• _PROVIDED DATA_
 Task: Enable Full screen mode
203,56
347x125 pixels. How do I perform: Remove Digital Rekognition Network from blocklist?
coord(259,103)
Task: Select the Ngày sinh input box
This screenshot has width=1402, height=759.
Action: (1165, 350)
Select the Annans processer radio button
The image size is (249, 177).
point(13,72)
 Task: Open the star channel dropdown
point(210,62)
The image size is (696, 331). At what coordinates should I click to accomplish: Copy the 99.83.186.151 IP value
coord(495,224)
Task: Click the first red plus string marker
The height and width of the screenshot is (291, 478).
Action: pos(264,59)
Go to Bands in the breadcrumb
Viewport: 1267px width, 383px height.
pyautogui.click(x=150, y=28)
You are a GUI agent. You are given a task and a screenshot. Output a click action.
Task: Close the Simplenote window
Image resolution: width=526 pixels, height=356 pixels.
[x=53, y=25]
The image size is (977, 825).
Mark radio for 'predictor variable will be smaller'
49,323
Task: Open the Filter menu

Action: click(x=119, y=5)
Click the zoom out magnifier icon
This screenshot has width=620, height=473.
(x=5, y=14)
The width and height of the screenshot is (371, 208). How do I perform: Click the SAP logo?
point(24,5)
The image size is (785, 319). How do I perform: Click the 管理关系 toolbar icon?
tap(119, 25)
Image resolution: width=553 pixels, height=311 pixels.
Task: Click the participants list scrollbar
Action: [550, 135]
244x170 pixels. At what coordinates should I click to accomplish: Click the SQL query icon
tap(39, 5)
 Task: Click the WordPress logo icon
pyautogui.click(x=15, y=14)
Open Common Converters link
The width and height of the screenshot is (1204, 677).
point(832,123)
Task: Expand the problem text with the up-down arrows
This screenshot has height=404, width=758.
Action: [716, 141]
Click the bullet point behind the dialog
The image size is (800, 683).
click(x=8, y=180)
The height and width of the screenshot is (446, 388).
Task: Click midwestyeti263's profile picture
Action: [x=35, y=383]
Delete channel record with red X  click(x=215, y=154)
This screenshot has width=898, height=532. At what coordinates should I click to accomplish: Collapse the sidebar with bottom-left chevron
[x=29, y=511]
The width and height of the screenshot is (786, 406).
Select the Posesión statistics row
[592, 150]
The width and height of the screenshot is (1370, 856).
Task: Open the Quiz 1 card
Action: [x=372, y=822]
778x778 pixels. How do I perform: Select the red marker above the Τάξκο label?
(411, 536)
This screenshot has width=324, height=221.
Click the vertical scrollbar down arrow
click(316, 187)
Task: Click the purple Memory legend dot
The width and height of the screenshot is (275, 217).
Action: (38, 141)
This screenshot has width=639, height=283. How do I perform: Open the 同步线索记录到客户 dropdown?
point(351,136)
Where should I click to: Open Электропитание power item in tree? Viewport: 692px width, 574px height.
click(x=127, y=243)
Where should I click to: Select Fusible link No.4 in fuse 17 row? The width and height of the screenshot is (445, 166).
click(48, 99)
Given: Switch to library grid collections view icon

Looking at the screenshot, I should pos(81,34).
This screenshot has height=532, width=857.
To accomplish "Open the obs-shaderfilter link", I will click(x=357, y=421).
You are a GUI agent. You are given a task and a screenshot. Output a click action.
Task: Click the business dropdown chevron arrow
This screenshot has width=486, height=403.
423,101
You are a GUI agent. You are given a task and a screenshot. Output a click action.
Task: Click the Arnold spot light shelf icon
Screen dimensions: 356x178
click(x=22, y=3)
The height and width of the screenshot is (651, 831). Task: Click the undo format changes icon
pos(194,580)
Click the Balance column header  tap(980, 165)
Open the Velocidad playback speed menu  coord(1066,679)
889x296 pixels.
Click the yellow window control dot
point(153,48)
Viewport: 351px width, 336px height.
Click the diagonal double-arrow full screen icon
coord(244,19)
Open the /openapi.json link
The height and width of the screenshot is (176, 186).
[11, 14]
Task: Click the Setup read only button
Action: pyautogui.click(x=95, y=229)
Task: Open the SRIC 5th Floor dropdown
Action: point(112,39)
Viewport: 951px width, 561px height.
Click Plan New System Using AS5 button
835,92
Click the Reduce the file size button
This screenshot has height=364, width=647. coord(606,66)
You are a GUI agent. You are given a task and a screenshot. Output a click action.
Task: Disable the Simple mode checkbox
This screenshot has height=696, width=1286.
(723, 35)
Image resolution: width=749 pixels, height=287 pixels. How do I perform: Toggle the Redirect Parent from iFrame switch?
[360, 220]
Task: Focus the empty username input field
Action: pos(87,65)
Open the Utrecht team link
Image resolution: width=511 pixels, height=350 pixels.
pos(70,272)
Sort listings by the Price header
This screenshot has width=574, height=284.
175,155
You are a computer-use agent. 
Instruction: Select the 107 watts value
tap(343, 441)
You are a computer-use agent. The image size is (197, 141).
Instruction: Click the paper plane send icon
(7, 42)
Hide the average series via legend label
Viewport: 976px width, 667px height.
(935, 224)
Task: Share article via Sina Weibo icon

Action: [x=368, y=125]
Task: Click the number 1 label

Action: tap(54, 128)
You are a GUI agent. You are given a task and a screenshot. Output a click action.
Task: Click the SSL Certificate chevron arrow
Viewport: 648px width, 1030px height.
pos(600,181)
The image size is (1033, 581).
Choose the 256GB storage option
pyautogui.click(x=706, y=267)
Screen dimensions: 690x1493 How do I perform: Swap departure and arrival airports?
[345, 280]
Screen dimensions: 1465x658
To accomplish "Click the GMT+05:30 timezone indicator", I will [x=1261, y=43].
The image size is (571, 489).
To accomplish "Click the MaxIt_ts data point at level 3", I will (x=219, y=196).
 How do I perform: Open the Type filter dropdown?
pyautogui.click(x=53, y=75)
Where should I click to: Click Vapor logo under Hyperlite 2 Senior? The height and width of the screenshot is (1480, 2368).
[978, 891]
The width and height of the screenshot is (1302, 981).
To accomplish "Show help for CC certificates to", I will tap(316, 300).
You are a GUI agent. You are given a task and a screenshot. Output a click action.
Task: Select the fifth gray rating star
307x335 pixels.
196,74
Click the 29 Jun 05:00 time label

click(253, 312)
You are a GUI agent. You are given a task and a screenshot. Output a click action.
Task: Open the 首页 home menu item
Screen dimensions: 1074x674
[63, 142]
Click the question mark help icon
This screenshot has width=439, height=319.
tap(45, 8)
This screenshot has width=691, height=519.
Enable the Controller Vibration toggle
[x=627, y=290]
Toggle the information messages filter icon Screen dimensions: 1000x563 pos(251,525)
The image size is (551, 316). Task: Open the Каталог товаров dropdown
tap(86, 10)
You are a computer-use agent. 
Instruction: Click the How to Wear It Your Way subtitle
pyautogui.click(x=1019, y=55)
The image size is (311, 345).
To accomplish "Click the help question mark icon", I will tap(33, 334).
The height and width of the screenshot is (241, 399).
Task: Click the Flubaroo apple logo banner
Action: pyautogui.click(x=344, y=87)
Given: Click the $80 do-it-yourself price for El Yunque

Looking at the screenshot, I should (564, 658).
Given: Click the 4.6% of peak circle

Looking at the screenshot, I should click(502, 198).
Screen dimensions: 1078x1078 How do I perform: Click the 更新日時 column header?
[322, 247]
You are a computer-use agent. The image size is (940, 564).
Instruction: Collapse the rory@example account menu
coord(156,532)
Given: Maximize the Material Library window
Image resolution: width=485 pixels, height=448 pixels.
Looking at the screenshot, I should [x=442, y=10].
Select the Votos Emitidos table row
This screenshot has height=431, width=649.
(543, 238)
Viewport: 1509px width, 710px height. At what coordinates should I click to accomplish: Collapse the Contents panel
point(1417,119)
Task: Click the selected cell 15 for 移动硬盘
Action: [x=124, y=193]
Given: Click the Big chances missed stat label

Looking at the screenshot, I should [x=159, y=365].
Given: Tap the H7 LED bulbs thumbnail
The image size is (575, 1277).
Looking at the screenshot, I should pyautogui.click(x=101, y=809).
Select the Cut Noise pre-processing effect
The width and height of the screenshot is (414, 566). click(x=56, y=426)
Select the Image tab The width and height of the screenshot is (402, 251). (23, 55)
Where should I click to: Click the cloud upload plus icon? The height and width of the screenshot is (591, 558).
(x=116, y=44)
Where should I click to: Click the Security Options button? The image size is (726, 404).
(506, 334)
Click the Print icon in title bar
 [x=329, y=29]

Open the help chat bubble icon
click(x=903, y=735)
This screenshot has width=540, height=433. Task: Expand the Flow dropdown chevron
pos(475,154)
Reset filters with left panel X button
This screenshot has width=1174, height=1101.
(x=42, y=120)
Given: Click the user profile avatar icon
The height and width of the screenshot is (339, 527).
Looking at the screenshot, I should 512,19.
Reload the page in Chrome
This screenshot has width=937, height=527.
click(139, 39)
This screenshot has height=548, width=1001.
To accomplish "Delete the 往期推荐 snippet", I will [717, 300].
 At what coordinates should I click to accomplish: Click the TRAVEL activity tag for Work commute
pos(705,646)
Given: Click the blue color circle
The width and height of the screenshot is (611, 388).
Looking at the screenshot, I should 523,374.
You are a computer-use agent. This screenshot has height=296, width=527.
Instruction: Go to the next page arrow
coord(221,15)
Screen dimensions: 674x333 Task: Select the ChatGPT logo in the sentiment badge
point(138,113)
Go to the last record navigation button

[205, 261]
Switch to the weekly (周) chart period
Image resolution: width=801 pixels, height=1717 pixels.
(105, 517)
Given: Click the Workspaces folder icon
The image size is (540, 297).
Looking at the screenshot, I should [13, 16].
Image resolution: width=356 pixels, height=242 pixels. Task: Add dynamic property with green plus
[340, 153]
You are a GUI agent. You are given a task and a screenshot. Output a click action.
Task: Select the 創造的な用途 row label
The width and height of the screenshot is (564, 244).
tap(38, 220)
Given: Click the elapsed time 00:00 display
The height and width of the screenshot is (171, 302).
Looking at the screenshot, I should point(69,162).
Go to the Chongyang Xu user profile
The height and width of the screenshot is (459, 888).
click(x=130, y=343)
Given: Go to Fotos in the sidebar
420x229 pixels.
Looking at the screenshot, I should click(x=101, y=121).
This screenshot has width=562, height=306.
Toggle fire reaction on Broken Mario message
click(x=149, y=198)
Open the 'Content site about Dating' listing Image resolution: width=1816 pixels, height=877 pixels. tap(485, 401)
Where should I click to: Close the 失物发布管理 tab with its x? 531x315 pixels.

• _THE TASK_
The range runs from the line above containing "The height and width of the screenshot is (651, 831)." to the line containing "Open the /openapi.json link", inclusive. Restate those lines word for word and no others.

• _OUTPUT BELOW_
The height and width of the screenshot is (651, 831). Task: Click the undo format changes icon
pos(194,580)
Click the Balance column header  tap(980, 165)
Open the Velocidad playback speed menu  coord(1066,679)
889x296 pixels.
Click the yellow window control dot
point(153,48)
Viewport: 351px width, 336px height.
Click the diagonal double-arrow full screen icon
coord(244,19)
Open the /openapi.json link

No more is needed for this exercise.